Polymyalgia rheumatica (PMR) is one of the most common inflammatory rheumatic diseases in people aged ≥50 years and is characterised by neck pain, bilateral shoulder and hip girdle pain, and morning stiffness. It is closely interlinked with giant cell arteritis (GCA) (potentially considered the GCA-PMR spectrum) and rheumatoid arthritis and shares a common immunopathophysiology with both. Glucocorticoids (GCs) have been the standard of care for PMR for several decades (American College of Rheumatology/European Alliance of Associations for Rheumatology guidelines); however, >50% of patients cannot successfully taper GCs, and long-term treatment is associated with considerable GC-related adverse events. Immunohistological studies using biopsies from subacromial bursae have indicated that various cytokines and cells, including macrophages, interleukin-6 (IL-6), and fibroblast-like synoviocytes (FLS), play an integral role in the immunopathophysiology of PMR. Proinflammatory cytokines, including IL-1, IL-6, IL-17, and tumour necrosis factor-alpha, activate FLS which then secrete IL-6 that can further promote FLS proliferation.
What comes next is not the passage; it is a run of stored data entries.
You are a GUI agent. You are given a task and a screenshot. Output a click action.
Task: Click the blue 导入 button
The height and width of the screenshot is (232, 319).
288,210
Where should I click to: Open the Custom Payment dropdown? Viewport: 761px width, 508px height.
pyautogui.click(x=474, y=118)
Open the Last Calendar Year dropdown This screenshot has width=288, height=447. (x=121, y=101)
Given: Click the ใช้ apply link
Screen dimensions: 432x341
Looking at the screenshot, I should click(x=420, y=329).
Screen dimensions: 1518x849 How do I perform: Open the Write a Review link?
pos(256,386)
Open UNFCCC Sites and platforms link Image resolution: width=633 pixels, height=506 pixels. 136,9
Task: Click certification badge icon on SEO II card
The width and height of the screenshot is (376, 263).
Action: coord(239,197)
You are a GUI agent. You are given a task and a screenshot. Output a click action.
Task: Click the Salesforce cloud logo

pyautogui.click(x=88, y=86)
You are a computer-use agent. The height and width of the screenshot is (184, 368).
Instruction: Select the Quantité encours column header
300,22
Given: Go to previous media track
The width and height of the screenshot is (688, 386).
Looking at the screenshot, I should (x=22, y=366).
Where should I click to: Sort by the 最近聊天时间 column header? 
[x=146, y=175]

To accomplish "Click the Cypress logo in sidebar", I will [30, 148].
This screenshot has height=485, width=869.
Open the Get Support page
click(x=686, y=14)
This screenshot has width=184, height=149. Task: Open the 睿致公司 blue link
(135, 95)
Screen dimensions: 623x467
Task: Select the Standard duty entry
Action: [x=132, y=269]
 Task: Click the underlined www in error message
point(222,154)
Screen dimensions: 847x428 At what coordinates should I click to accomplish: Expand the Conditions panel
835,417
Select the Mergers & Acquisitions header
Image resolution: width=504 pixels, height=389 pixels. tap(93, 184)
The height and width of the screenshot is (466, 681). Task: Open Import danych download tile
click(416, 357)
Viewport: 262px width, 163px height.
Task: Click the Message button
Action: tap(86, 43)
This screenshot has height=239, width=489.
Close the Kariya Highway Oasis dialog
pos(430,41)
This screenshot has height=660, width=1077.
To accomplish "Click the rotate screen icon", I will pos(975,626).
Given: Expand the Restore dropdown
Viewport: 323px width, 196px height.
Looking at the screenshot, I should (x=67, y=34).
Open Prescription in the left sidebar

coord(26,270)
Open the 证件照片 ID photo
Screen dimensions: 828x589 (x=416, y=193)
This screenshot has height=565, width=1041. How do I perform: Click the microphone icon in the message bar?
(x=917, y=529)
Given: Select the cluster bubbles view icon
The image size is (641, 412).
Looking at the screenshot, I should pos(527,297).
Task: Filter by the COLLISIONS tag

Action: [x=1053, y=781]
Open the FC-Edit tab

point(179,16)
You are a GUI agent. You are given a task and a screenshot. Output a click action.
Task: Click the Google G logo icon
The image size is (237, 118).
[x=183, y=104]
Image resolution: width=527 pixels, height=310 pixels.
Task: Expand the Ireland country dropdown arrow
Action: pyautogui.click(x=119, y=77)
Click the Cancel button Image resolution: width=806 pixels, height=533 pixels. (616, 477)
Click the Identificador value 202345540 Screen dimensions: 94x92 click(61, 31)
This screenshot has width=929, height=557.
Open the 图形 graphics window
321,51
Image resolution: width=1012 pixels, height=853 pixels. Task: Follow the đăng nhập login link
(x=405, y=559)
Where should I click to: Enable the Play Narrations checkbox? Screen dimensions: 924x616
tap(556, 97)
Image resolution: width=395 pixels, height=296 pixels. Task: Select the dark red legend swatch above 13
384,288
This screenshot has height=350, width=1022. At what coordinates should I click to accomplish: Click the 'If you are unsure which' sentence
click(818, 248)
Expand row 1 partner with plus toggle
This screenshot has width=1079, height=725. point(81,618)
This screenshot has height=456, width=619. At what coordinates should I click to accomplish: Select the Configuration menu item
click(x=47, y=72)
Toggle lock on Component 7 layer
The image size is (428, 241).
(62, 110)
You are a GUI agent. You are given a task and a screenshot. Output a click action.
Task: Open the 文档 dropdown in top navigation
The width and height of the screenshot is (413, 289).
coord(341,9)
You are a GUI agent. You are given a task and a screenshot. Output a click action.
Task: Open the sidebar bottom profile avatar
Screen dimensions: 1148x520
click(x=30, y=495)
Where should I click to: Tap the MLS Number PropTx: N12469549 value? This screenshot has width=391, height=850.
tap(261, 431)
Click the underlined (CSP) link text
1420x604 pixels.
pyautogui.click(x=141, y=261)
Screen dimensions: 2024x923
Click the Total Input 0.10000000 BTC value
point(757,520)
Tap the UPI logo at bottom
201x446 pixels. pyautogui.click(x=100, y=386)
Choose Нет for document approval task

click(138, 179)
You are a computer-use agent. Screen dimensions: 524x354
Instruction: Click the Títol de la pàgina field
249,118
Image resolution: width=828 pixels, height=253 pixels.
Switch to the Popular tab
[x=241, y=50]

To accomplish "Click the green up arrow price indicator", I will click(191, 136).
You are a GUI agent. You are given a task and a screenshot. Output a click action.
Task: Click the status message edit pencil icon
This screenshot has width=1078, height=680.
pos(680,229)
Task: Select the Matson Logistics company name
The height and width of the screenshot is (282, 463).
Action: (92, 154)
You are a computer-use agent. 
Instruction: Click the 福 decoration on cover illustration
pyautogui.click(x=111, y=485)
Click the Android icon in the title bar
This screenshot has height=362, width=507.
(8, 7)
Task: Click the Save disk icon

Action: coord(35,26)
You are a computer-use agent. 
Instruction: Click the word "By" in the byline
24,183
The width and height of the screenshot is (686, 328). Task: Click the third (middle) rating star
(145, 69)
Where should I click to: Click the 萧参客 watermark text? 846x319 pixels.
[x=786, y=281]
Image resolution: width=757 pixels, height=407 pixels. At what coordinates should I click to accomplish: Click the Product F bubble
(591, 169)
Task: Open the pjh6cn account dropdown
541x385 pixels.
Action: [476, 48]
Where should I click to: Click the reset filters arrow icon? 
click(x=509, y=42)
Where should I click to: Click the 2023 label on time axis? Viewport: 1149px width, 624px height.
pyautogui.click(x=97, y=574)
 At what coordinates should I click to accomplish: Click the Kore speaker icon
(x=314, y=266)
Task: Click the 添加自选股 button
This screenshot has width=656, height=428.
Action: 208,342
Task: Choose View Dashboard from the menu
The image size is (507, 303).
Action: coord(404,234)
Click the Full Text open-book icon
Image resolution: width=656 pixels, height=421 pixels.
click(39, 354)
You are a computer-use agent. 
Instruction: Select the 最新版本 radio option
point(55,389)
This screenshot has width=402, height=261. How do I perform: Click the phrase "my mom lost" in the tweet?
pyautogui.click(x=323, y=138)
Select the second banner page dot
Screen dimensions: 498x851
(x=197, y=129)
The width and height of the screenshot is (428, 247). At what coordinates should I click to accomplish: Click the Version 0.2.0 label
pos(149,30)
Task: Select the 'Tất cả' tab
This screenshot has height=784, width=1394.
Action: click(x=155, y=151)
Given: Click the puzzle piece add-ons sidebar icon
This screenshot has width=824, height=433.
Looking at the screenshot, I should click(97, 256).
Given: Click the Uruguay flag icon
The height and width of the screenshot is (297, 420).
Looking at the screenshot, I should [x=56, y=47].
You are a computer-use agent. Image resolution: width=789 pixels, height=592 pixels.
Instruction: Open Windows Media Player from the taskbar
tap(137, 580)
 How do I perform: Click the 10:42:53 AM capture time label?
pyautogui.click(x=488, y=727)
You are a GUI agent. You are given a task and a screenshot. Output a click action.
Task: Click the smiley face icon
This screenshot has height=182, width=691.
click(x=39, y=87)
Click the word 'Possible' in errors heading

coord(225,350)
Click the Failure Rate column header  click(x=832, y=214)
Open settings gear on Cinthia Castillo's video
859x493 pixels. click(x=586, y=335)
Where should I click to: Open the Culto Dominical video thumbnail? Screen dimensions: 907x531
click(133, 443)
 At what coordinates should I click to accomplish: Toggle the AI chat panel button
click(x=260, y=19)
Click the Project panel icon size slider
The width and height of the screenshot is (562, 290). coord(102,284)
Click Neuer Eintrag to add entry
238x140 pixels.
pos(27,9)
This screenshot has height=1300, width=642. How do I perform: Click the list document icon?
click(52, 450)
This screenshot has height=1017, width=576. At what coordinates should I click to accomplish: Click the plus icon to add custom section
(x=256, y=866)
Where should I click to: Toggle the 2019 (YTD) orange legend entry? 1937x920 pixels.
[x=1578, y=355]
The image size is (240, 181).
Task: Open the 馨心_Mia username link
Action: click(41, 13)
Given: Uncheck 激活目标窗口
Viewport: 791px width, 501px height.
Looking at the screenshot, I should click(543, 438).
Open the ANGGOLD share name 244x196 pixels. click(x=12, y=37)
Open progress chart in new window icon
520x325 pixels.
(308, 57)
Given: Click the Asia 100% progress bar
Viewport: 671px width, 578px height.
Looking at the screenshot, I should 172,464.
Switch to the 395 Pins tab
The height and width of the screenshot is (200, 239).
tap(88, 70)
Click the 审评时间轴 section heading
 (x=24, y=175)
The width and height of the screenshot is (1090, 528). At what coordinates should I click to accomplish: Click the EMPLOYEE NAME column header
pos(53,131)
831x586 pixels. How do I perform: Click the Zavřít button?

Activation of synoviocytes in bursae may result in bursitis which can lead to a high concentration of acute-phase reactants and systemic inflammation. IL-6 also plays a role in sleep disturbances, mood disorders, pain, and fatigue; it is often seen in PMR, via disruption of the hypothalamic-pituitary-adrenal axis, and actions on the peripheral and central pain pathways. Given the diverse roles of IL-6 in the immunopathophysiology of PMR, targeted molecular therapies such as IL-6 receptor inhibitors offer promising alternatives for disease management, distinct from the nonspecific immunosuppressive effects of GCs. In this review, we describe the immunopathophysiology of PMR and discuss unmet medical needs and therapeutic options for PMR.